%%

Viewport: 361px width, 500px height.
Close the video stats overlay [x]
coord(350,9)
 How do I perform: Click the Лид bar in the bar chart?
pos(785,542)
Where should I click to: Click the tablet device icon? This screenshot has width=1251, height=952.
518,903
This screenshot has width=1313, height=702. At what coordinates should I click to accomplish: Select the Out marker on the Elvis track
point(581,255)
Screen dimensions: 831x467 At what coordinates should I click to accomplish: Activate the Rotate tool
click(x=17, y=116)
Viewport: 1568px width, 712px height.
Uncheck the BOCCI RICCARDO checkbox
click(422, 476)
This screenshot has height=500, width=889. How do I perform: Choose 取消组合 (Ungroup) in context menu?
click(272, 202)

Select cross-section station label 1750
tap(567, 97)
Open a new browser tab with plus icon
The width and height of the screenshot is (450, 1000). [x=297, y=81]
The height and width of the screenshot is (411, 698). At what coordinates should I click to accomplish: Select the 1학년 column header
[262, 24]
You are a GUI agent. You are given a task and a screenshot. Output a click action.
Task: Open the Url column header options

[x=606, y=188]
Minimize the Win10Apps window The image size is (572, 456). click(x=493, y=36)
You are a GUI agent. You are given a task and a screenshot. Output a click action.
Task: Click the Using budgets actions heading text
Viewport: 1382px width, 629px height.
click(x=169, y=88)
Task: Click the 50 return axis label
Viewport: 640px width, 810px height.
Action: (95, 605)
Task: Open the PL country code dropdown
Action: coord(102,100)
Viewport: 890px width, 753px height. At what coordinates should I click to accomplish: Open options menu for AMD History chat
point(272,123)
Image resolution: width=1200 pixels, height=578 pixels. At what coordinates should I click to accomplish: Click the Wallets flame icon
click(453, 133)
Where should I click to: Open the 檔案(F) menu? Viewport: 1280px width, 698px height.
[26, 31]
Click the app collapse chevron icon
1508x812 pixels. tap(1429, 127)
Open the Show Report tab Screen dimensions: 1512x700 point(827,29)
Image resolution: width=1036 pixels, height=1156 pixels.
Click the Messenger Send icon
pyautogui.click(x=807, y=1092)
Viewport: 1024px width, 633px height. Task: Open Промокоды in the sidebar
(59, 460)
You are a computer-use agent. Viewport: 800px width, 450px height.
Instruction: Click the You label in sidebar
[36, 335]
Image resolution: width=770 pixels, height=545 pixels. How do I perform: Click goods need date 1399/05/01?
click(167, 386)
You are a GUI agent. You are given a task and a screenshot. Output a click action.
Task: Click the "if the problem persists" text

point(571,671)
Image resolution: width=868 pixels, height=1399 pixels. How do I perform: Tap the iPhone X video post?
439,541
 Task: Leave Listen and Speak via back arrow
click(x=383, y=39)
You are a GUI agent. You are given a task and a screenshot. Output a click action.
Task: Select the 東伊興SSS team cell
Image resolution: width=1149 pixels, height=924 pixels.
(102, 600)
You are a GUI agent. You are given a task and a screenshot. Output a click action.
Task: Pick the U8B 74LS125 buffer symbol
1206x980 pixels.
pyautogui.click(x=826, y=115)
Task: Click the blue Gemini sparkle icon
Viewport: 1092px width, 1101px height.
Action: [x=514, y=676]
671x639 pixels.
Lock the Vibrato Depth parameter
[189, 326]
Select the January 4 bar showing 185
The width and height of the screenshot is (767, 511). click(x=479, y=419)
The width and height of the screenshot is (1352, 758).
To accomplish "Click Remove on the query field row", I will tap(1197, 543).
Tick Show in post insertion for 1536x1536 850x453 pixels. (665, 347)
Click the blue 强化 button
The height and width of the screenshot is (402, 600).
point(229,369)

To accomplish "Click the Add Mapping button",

%%

Among the lines of the material, count those that contain the string "button" and state only that count.

2